[SOURCE INFORMATION]

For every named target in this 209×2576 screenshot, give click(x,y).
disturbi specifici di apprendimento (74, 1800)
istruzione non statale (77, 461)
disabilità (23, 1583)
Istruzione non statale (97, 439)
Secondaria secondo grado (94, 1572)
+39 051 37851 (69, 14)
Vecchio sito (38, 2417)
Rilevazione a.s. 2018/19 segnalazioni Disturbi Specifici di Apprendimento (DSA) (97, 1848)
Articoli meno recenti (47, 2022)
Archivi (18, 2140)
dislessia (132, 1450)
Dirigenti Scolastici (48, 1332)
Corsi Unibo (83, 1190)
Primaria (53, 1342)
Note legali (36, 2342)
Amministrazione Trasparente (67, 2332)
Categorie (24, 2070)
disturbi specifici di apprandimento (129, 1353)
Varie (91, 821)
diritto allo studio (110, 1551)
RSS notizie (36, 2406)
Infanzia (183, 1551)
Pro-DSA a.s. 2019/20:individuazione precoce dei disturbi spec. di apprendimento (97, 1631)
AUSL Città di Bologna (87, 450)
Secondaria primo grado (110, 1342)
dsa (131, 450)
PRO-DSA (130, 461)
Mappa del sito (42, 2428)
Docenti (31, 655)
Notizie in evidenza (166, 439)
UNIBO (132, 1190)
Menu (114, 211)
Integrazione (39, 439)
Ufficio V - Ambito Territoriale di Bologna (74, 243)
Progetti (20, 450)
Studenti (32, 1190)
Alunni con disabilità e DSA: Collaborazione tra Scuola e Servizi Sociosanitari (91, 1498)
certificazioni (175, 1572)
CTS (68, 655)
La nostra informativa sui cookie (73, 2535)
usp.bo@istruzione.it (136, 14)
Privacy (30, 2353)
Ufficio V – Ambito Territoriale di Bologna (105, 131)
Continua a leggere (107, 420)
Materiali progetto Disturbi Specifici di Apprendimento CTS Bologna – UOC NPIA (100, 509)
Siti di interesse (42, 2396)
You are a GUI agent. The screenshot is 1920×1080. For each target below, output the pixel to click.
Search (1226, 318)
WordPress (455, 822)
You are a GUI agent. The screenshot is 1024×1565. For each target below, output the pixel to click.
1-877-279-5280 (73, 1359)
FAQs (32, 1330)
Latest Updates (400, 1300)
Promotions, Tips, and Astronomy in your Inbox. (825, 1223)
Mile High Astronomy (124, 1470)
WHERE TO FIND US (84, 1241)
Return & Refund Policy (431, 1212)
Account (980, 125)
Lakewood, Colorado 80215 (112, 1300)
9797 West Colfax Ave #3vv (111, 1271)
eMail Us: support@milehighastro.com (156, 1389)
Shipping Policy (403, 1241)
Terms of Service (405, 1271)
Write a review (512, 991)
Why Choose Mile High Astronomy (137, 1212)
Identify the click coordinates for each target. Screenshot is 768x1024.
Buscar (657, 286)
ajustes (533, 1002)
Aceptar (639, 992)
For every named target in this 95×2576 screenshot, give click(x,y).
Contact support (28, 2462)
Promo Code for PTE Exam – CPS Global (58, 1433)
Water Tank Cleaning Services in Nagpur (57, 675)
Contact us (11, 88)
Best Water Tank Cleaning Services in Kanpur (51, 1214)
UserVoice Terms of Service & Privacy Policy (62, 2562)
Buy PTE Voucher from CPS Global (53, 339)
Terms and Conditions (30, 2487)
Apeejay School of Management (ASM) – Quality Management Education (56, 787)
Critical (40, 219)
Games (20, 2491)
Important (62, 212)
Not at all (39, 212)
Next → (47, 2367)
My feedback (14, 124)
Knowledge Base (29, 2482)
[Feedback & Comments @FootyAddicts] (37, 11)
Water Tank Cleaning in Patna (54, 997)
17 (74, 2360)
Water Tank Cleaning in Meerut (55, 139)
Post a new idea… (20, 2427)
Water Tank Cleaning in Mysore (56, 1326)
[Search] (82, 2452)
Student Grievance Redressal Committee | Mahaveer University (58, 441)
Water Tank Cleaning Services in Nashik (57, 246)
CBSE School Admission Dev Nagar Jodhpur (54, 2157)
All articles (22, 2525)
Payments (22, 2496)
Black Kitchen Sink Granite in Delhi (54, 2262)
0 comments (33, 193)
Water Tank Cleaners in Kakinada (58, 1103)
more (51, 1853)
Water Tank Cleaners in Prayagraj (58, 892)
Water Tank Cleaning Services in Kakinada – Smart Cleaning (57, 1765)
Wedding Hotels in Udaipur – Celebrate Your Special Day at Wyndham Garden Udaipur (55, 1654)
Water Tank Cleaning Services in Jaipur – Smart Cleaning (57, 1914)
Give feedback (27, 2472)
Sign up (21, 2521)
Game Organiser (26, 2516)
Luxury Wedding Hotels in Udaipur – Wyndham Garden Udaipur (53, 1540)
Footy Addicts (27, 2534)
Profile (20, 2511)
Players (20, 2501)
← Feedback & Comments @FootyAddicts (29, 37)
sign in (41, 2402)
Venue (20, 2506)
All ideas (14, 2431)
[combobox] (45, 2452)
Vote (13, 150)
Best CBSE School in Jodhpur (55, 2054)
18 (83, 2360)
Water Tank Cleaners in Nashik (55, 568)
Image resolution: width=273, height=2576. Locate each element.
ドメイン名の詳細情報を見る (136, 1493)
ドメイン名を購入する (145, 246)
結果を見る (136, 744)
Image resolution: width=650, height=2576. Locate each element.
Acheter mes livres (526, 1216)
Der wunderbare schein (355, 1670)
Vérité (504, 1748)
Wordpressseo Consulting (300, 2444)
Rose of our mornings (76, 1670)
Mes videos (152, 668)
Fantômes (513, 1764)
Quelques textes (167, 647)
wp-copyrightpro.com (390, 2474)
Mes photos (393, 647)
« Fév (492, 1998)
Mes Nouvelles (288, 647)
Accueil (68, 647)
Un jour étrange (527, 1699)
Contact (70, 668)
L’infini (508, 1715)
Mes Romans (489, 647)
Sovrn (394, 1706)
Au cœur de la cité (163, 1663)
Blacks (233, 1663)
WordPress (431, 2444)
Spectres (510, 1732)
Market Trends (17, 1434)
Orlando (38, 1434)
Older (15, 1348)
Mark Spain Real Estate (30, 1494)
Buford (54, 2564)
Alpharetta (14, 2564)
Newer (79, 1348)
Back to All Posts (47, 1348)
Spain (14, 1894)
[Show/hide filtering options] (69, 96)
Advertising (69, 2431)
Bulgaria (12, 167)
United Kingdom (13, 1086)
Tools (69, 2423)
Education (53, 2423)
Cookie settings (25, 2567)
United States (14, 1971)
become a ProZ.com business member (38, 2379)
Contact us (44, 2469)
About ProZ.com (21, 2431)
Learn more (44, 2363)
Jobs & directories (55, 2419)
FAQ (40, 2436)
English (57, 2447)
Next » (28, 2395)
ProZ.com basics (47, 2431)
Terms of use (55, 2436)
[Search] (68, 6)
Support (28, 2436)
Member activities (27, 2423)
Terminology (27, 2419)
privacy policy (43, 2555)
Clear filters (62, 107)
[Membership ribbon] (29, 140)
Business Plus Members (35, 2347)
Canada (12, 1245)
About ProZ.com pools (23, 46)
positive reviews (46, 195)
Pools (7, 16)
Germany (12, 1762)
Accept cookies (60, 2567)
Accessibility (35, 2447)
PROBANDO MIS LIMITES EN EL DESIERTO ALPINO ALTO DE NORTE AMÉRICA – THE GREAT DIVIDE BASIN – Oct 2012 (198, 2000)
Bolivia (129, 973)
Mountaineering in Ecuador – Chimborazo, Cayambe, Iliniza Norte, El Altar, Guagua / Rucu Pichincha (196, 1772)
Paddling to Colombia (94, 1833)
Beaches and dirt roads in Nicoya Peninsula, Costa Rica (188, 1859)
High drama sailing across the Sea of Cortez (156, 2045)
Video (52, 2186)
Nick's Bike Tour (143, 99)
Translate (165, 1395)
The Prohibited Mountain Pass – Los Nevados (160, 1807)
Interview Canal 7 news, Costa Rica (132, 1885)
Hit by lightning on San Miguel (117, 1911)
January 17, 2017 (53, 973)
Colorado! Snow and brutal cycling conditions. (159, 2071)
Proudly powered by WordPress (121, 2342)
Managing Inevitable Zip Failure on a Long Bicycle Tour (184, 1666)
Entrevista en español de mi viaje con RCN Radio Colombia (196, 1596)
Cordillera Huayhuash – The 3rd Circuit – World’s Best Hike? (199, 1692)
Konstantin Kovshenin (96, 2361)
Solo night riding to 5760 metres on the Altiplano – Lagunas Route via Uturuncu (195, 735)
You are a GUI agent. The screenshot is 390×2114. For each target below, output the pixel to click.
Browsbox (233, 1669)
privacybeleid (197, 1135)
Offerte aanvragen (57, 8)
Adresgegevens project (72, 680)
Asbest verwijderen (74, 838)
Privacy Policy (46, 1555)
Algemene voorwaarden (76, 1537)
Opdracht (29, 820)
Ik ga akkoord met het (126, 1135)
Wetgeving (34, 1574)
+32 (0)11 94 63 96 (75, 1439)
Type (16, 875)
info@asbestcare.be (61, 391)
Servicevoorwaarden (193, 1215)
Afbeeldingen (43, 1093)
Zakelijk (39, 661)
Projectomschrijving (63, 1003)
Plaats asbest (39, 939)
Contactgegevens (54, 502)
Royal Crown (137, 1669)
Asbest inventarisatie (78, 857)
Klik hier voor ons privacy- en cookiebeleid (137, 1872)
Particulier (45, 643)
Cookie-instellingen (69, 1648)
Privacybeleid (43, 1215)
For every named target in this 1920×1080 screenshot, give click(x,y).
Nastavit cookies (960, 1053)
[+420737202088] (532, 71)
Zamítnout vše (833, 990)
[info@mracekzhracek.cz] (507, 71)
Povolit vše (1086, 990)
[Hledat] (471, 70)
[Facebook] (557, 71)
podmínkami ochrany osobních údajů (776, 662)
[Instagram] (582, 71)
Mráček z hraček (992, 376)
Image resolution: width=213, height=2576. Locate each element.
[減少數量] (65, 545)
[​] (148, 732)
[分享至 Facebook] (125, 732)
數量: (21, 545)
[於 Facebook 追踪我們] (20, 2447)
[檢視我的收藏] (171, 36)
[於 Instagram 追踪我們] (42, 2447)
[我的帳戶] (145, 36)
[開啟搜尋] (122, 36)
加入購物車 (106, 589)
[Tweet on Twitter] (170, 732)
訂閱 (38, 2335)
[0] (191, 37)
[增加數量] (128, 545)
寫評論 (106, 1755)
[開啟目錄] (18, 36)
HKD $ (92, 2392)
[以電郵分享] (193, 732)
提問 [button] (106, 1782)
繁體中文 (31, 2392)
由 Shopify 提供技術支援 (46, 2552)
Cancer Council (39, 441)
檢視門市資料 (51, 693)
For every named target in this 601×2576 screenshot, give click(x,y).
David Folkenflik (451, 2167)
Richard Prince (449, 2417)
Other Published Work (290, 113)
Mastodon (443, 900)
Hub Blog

[/SOURCE INFORMATION]

» **PROBLEM TO WORK ON**
The range runs from the line with "Cancer Council (39, 441)" to the last line of the entries above, both included. Restate it word for word.

» **EXERCISE SOLUTION**
Cancer Council (39, 441)
檢視門市資料 (51, 693)
For every named target in this 601×2576 screenshot, give click(x,y).
David Folkenflik (451, 2167)
Richard Prince (449, 2417)
Other Published Work (290, 113)
Mastodon (443, 900)
Hub Blog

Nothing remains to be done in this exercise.